Silly,silly girls we are.We always fall for boys we shouldn't.Well,at least most of the time. It seems that writing is my only escape,my only way of venting the feelings that won't come out in words. Sometimes,I just wonder if things will work out in the end. Because I've often heard that if things aren't okay,then it isn't the end yet. Oh how I'd love to believe that! But on another note,why do we think that crying and begging will solve anything?.It won't,as I've learned.But,it does make you feel better.And,is it really fair to love someone who doesn't return the feleings?Or maybe it's fates way of telling us there is someone else out there that we're meant to share eternity with.Either way,I guess patience is key.Why am I ranting on like this?Well,because it's just the way I feel.Anyway,I'd like to write something,like a poem of sorts.

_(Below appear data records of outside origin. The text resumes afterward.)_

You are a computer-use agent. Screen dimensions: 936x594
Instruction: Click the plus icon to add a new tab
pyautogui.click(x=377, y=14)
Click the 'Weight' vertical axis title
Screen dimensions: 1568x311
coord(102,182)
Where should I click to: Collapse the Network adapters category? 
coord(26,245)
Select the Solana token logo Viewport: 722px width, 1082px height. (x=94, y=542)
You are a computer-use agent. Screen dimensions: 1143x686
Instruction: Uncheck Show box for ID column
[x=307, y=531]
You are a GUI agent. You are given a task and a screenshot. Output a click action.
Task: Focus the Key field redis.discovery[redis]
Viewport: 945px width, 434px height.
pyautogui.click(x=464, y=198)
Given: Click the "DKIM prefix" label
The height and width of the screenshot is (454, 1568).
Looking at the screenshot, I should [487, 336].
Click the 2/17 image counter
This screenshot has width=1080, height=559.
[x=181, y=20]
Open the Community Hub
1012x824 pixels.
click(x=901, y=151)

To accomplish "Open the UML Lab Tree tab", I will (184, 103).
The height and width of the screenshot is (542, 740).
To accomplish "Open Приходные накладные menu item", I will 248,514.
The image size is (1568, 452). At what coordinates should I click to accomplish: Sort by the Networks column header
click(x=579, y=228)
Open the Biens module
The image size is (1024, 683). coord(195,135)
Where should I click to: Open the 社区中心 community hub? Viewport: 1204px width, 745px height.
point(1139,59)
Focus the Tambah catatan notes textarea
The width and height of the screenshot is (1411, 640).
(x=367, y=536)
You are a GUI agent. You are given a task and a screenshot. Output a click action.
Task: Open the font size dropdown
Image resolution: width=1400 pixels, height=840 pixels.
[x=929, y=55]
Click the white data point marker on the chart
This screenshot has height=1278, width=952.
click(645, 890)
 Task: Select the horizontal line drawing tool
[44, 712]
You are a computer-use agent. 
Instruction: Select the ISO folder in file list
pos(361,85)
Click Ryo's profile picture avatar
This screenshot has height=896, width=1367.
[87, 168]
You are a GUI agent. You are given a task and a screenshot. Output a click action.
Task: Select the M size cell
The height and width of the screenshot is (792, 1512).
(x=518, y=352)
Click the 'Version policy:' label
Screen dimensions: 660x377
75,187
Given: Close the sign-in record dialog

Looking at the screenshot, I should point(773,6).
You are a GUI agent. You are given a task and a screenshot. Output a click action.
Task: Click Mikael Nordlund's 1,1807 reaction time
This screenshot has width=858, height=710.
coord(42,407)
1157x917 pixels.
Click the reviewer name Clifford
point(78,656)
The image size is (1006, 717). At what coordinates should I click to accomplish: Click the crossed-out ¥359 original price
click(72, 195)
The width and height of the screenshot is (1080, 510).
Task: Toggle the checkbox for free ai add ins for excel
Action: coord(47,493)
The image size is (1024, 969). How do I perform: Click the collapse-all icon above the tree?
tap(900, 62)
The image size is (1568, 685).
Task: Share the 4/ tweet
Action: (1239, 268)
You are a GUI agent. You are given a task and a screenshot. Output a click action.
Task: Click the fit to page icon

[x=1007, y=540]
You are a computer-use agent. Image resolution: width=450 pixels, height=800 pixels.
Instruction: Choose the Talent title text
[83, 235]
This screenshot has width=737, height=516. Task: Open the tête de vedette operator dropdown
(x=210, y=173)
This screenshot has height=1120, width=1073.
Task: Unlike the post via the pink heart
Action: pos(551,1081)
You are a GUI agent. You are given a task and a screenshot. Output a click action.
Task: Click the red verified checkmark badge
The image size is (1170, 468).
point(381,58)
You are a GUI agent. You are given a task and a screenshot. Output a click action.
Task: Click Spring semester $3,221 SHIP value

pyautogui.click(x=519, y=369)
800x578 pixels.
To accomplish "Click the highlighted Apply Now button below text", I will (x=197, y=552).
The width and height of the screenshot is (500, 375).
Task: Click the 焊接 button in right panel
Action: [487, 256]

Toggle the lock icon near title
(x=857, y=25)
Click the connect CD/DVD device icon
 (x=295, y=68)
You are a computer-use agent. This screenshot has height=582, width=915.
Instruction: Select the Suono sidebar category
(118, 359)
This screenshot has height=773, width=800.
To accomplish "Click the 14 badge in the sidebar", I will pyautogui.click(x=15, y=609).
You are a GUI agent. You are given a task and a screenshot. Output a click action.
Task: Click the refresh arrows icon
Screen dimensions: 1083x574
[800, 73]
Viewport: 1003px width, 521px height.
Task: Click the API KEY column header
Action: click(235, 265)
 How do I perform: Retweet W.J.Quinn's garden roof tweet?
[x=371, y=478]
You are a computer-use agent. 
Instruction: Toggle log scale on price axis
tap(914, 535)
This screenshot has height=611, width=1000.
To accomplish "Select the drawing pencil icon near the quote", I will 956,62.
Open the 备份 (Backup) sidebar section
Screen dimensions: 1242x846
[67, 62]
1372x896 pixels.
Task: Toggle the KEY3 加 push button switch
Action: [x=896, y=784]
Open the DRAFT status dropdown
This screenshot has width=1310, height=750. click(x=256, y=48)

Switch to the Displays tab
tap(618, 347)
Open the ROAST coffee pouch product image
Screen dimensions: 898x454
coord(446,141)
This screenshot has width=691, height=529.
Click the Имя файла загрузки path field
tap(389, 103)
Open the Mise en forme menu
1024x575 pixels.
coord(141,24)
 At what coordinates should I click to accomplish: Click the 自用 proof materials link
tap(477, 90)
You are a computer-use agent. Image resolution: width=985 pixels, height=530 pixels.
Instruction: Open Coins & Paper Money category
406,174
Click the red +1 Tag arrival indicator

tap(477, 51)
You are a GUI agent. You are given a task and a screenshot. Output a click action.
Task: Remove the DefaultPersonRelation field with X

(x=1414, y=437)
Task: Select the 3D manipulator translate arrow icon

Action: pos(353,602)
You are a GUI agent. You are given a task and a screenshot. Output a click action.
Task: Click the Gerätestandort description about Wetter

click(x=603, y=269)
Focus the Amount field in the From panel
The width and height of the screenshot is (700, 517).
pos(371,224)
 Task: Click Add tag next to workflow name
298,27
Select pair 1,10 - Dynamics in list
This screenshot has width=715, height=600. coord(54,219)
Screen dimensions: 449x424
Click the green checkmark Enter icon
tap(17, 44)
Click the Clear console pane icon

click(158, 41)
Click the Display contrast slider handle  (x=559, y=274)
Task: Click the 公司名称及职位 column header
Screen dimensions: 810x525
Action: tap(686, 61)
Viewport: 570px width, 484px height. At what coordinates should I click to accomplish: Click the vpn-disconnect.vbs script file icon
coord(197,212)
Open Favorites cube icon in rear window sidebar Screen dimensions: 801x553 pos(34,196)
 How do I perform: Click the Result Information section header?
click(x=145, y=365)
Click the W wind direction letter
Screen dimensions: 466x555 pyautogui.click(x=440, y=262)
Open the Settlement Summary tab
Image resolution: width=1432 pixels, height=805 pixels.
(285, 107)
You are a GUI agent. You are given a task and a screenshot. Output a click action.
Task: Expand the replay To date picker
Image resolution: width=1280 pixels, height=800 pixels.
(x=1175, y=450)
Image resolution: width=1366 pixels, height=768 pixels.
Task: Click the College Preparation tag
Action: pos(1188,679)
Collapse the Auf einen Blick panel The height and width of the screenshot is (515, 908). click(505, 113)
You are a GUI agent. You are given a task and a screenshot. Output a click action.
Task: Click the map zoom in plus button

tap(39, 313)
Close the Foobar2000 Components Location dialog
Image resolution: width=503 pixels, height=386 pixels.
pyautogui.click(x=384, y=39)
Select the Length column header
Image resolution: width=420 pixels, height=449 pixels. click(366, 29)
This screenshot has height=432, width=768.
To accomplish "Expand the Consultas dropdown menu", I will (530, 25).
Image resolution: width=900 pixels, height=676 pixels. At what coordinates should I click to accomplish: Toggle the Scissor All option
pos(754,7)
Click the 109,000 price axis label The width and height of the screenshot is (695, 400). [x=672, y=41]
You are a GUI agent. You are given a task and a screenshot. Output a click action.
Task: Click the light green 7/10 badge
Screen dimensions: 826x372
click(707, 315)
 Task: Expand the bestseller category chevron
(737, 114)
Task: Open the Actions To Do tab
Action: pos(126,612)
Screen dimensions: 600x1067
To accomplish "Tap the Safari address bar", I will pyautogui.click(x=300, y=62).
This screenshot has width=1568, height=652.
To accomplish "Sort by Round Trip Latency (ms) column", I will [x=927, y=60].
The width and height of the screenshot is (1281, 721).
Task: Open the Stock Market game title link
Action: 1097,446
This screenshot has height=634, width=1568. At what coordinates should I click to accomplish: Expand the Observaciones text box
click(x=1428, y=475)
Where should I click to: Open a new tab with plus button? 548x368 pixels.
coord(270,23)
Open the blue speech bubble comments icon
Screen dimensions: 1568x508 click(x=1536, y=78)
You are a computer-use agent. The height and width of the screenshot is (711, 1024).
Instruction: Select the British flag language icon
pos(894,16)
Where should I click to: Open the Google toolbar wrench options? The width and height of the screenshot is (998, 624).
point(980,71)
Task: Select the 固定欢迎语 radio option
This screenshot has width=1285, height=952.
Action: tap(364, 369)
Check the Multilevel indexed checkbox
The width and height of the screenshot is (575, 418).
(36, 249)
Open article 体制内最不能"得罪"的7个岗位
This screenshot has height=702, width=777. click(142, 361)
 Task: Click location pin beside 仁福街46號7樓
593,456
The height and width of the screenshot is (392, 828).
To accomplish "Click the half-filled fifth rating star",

"You made me laugh,you made me cry."
"You had me at hello,and killed me at goodbye."
"Your kiss was like poison."
"I couldn't get enough."
"Sparks;they'd fly everytime we'd touch."
"As quick as you came,you shut the door."
"So long happiness,for you are no more."

Now,I never said I was poetic.Nor,do I try to be.I like writing stories,and my feelings.But,it was an attempt.Anyway,this blog was pretty pointless.But I needed to vent some feelings.

Friday, July 2, 2010

From the heart...

Dear Anna,

I know you aren't with us anymore,which saddens me deeply.But I know you're looking down at us from heaven,with that big and beautiful smile on your face. You're my hero and my inspiration. I have nothing but the utmost respect for you and everything you went through. I can not however,imagine what you endured in your years in hiding,and then the tragic end in the camps. But I can relate to how misunderstood you felt,and of course your feelings of love and affection,because of course I've felt them too.I want to dedicate my blog to you mostly,but also to being a regular teenage girl.I also want to be a writer,and your poems,fables and short stories are truly amazing.I too would like to write as well as you. It's hard to believe such a young,amazing life was taken by cruelty.And more importantly,how can humans treat their fellow man that way? Anne,I know you saw only the good in people,well at least you tried.But,I know almost everyone in the Secret Annex was subjected to the fury of your pen at least once in your diary,which was quite humorous at times. I don't look at how many times people hurt me,but rather at the good memories and the positive things they've done.As I know you might have done. You're everything a role model should be. Brave.Honest.Couragious.Intelligent.Kind. I can relate to you in so many ways.Your memory lives through all of us,and we'll never forget you,Anna.Even though you didn't live to fulfil all your hopes and wishes,you still gave the world so much.You're always in our hearts.


Yours,
Angelique.

Dear Anna...

Dear Anna,

Wait?Who's Anna you ask?
Well that's simple.Better known as Anne Frank,Anneliese Marie Frank was often called Anna.So I'm going to address most of my blogs to her.Most,not all.I figure this way it's kind of like the way Anne wrote her own Diary using "Dear Kitty" as her imaginary friend.

What's the point...?

Hah.The title sounded depressing didn't it?Well,it's not.This blog basically explains the reason I even have a blog.I love to write,and rant.So I figured this was the best way.I'll write about Anne Frank(mostly) but other things too.Basic teenage girl things.I doubt any of you will be interested,but I'm doing it anyway.